Understanding locomotion is one of the most ongoing quests in the world of mechanics and robotics; ranging widely from legged locomotion to any biomechanically inspired system. While traditional frameworks, such as the Lagrangian and general Hamiltonian formulations, have served to provide a base platform for having an idea about the equations of motion of a system, it has equipped the user with no knowledge on the geometry of the mechanical systems with the nonholonomic constraints and no clarification on its implications. In addition, the resulting equations are of high index Differential-Algebraic equations (DAE's) with the constraints added at the force level as Lagrangian multipliers. In this work, the formulation of reduced constraint Hamiltonian is utilized to model the dynamics of mechanical systems with nonholonomic constraints. Rather than enforcing the constraints by introducing Lagrange multipliers -- extra variables and dimensions -- to the equations of motion, the constraints are integrated at the geometry level. This allows the definition of a reduced constrained Hamiltonian and a Poisson structure which in turn are utilized to express the full dynamics of the system in a series of first order differential equations.
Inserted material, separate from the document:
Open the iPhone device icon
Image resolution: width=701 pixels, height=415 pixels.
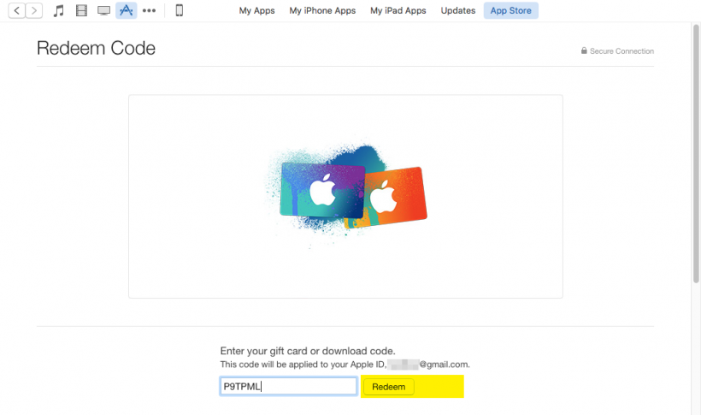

A major contribution of this work it to make the formulation of such equations of motion accessible. A 20-Step method is designed which requires the knowledge only of: the coordinates of the system , the Lagrangian , the constraint equations, the generalized forces, and the parameters of the variables. As a first step, the method finds the full symmetry group of the system on which a map is built transforming the dynamics from a general manifold to a reduced constraint submanifold.